> [Stated task]: Rewrite the lines of the material below, replacing "pixels" with "px" wherever it occurs and changing nothing else. Leave the pictures out of your answer.

> [Dataset content]:
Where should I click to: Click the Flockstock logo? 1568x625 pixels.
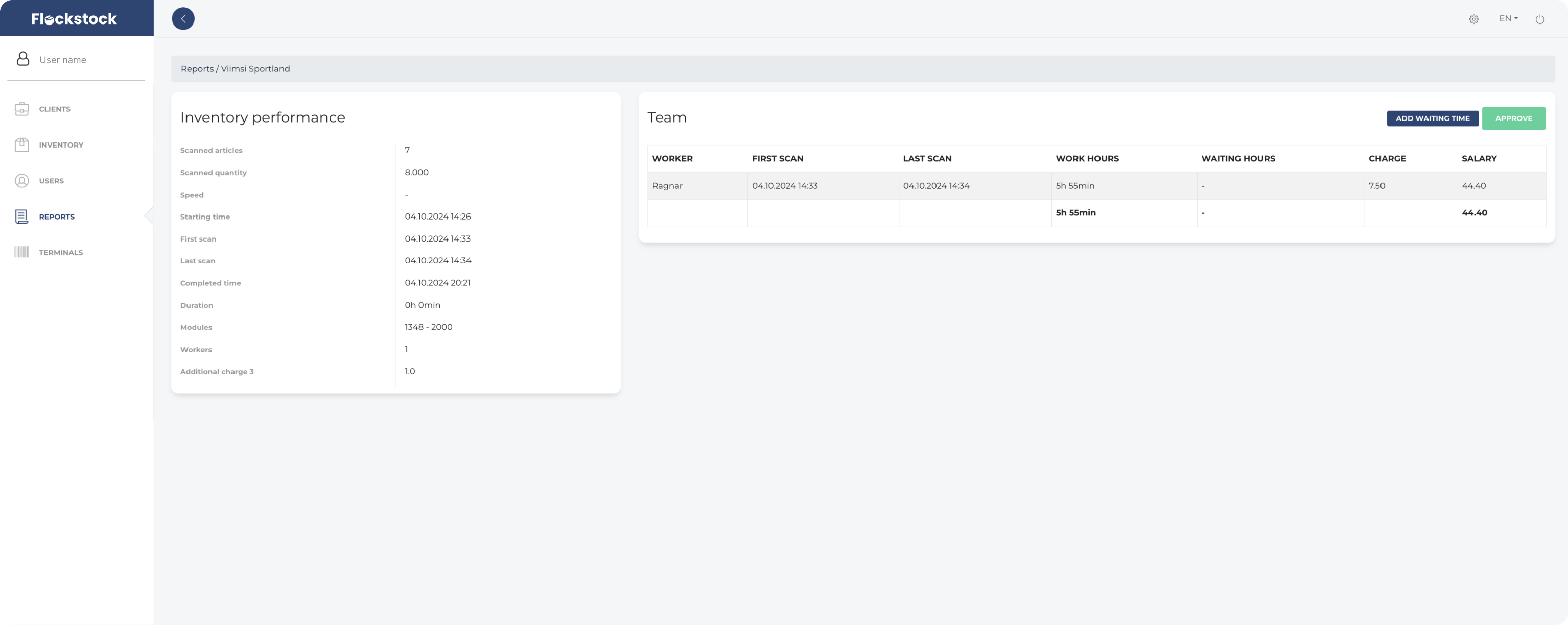pyautogui.click(x=74, y=19)
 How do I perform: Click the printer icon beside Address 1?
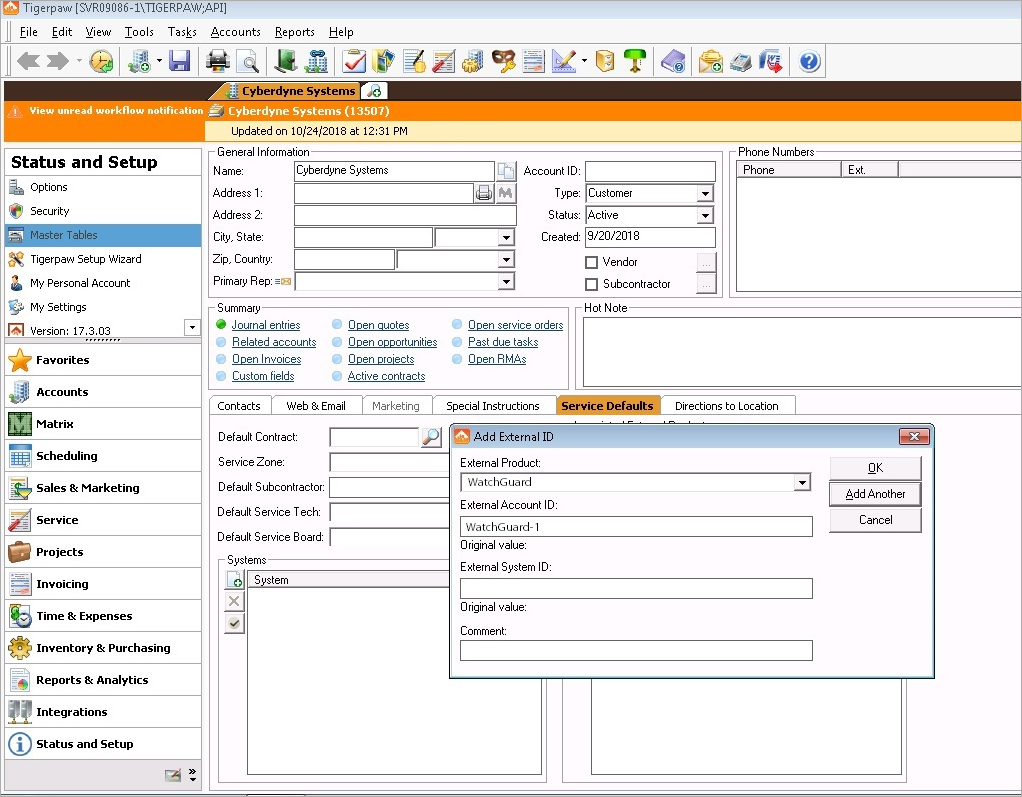pyautogui.click(x=484, y=192)
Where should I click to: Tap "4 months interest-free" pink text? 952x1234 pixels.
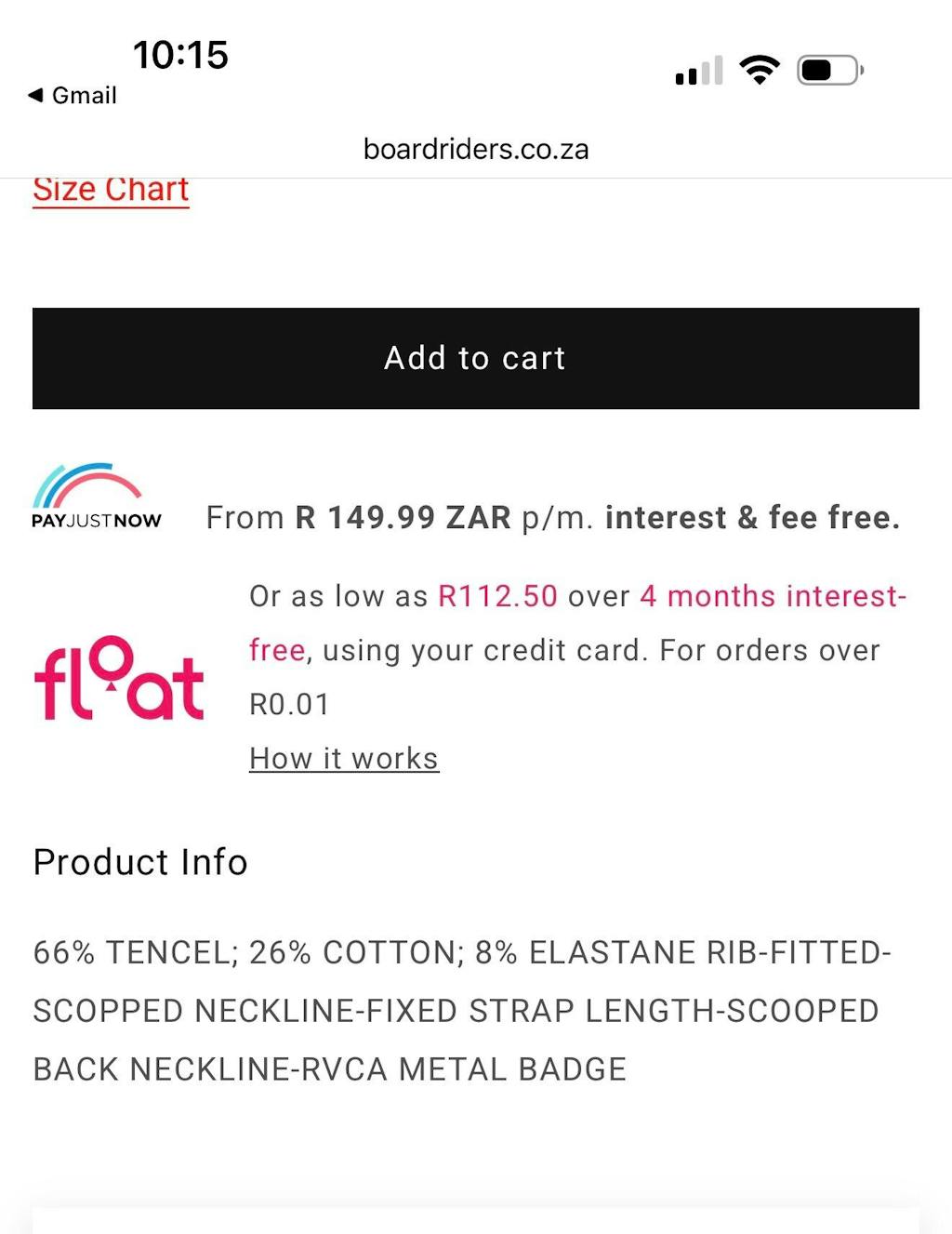(772, 596)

> [Answer for the task]:
Where should I click to: Click the Flockstock logo? 1568x625 px.
pyautogui.click(x=74, y=19)
 How do I perform: Click the printer icon beside Address 1?
pyautogui.click(x=484, y=192)
Where should I click to: Tap "4 months interest-free" pink text? 952x1234 px.
(772, 596)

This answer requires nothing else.